Ce numéro explore la manière dont nous formulons les problèmes conditionne les solutions que nous produisons.
Fil rouge
Les problèmes ne vont jamais de soi
Ce que nous considérons comme évident est souvent le produit d’un cadrage politique, d’habitudes intellectuelles et de représentations sociales. Et cela crée deux grands risques lorsque l’on veut résoudre des défis de société : des réponses simplificatrices et une incapacité à interroger les cadres existants
En ce sens, nous défendons le recours à la problématisation pour révéler ce qui structure un problème en profondeur et ouvrir des alternatives réelles aux solutions superficielles.

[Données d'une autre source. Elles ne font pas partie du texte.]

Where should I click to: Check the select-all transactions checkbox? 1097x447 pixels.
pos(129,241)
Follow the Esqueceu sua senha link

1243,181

Dans ce numéro, découvrez une exploration de la problématisation comme acte politique, à travers :
- Une analyse des utopies concrètes comme leviers de transformation
- Un questionnement sur les raisons qui nous font rater le bon énoncé du problème
- Une grille méthodologique pour mieux poser les problèmes
- Un abécédaire pour se repérer dans l’art de la pensée critique
- Une recherche portant sur la recomposition de nos contrats sociaux
- Des cas concrets : logement, réinsertion, démocratie au travail
- Une réflexion sur le rôle de l’engagement et de l’intelligence artificielle
Ce qu'il faut retenir
Pourquoi est-il difficile de poser les bons problèmes ?
Parce que nos cadres de pensée sont influencés par des habitudes, des normes et des intérêts qui orientent notre lecture du réel.
Qu’est-ce que la problématisation ?
C’est un processus qui consiste à interroger un problème en profondeur pour en révéler les causes, les enjeux et les implications politiques.
Pourquoi les solutions sont-elles parfois inefficaces ?
Parce qu’elles répondent à une mauvaise définition du problème initial.
Quel lien entre problématisation et démocratie ?
Poser un problème, c’est déjà prendre position et orienter les débats collectifs.